Ist zwar nicht Östereich oder Tschechien, aber ich werfe mal das Bundesland Brandenburg in den Ring. Dort können auch Leute ohne Fischereischein die Rute auswerfen. Allerdings nur auf Friedfisch.. man holt sich den Friedfischschein, zahlt die Fischereiabgabe und die Angelkarte für das entsprechende Gewässer und los gehts. 
Und mit sechs Stunden sollte das Bundesland noch in eurem Umkreis sein. 

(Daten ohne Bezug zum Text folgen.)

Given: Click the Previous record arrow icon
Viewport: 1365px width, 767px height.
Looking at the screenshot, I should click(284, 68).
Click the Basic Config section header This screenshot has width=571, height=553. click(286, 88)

Mit einer Unterkunft kann ich leider nicht dienen.


----------



## stingray85 (2. März 2017)

*AW: Fischen Österreich/Tschechien Kurzurlaub*



bigpit12 schrieb:


> ich werfe mal das Bundesland Brandenburg in den Ring. Dort können auch Leute ohne Fischereischein die Rute auswerfen. Allerdings nur auf Friedfisch..

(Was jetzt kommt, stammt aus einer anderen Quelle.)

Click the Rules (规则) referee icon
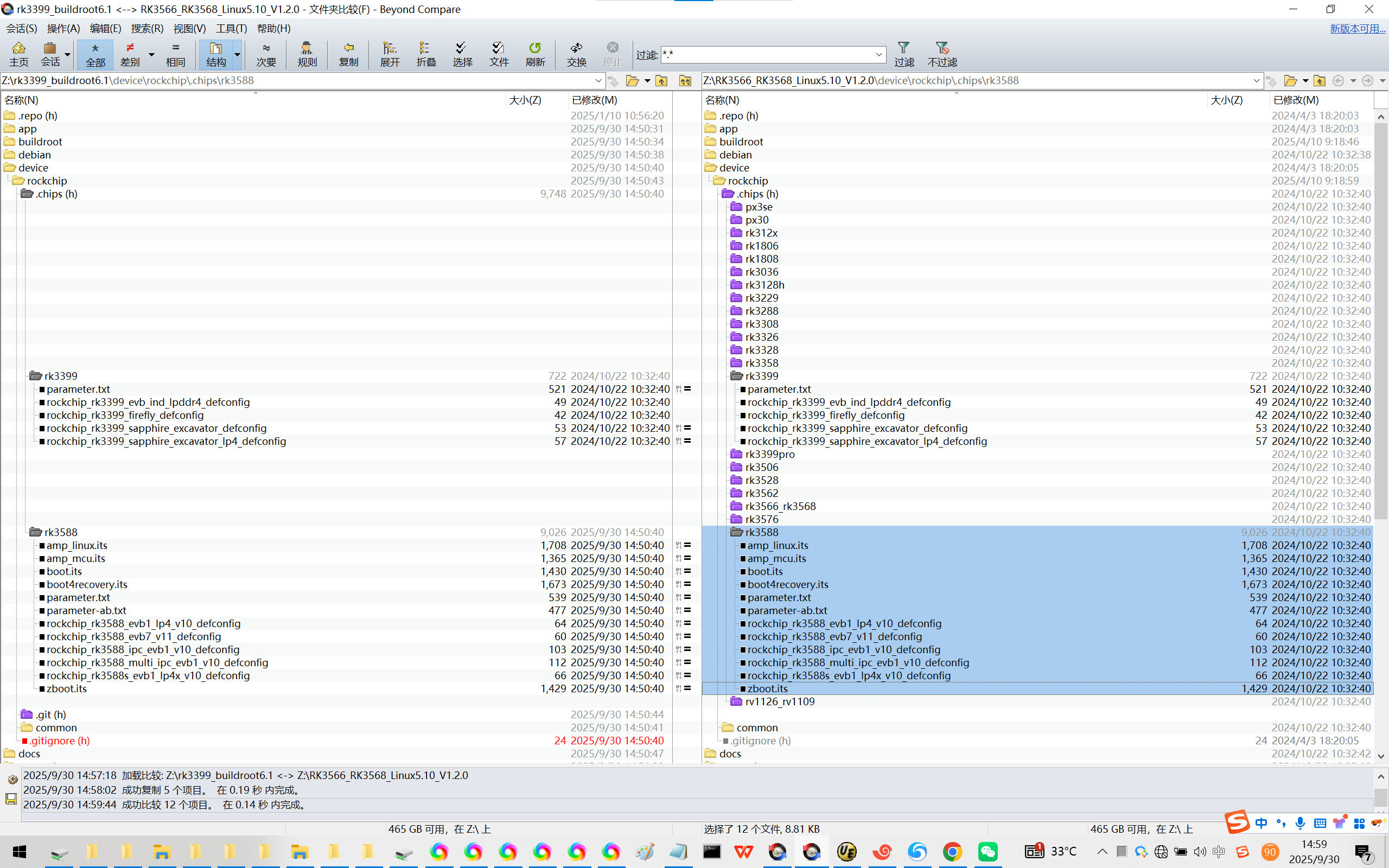 tap(307, 54)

In MV und SH gibt es die Möglichkeit einen Touristenfischereischein zu erwerben, damit wäre auch Raubfisch abgedeckt...

In Österreich ist vielleicht der Wiestalstausee in Salzburg interessant:
https://www.kuchlerfischer.at/unsere-gewässer/wiestalstausee

Ferienhäuser sollten um die Zeit auch noch zu bekommen sein.

Tight Lines!


----------



## Franz_16 (2. März 2017)

*AW: Fischen Österreich/Tschechien Kurzurlaub*

Hallo nico,
schau mal hier:
http://www.anglerboard.de/reisen/ts...82-hvozdny-rybnik-branka-angeln-in-tschechien 

Der See-Betreiber hat mittlerweile 3 Seen in Tschechien im Programm. 

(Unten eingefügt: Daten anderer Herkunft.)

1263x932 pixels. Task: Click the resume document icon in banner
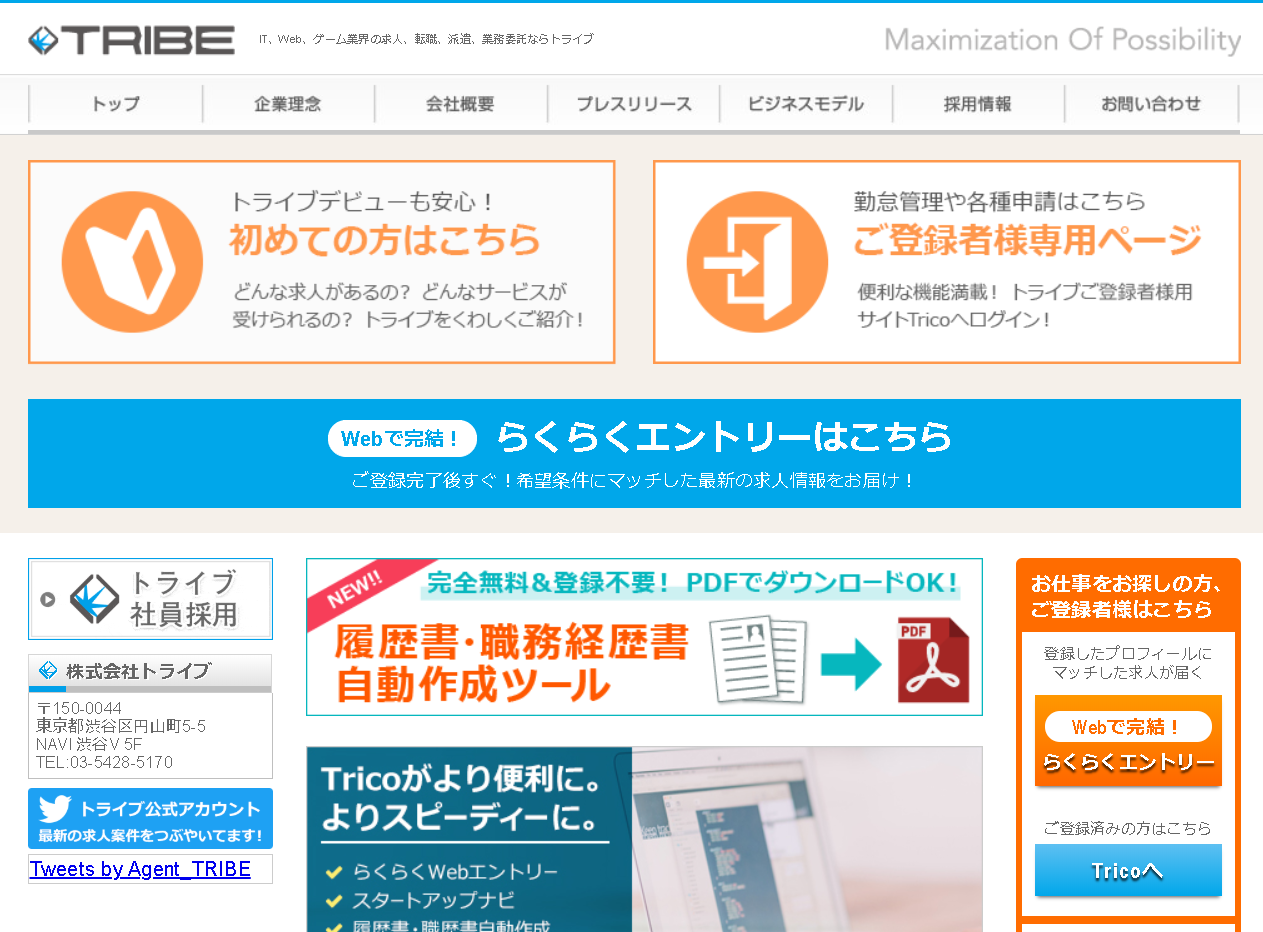tap(762, 658)
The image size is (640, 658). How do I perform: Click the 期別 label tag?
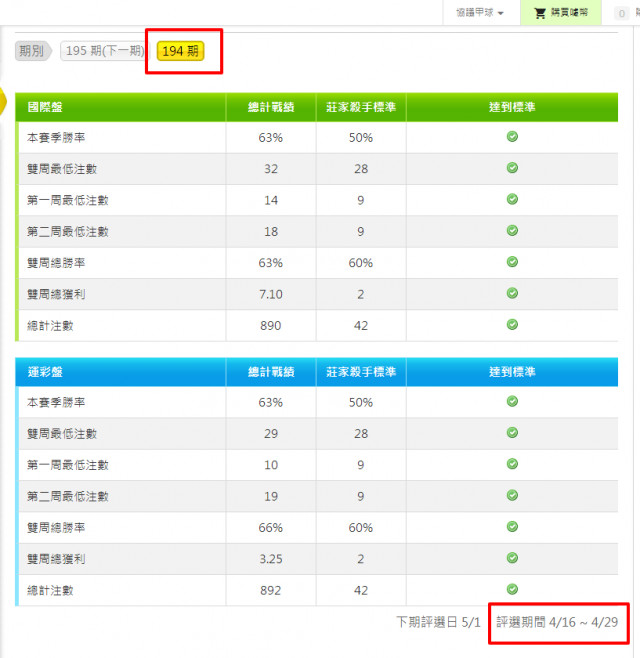click(x=33, y=51)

> Leider haben nur 3 von 5 Personen eine gültigen DE Fischereischein. Wir suchen eine Unterkuft am besten Hütte/Ferienhaus wo wir möglichst unsere Ruhe haben (umso abgelegener umso besser) Und wir tagsüber Fischen können eben auch die Jungs ohne deutschen Schein. Wäre gut wenn das Gewässer zumindest in der Nähe wäre oder halt am besten direkt am Wasser. Ich hab jetzt mal Tschechien/Österreich im Auge



Deine Anforderungen wären dort, denke ich recht gut erfüllt. Dirk, der Seebetreiber ist Deutscher - du kannst ihn also auch anrufen oder ne Mail hinschicken. Einziges Problem das ich sehe: Die sind recht gut gebucht, und Ostern ist ja schon in 6 Wochen....


----------



## nico02890 (2. März 2017)

*AW: Fischen Österreich/Tschechien Kurzurlaub*

Hallo,
danke für die Tipps !
Ich werd mir mal alles durschauen  

Grad die 3  Seen in Tschechien wirken super, allerdings denk ich auch fast das Ostern da nicht mehr viel zu machen ist.
Mal sehen Danke auf jeden Fall schon mal :m

Grüße Nico


----------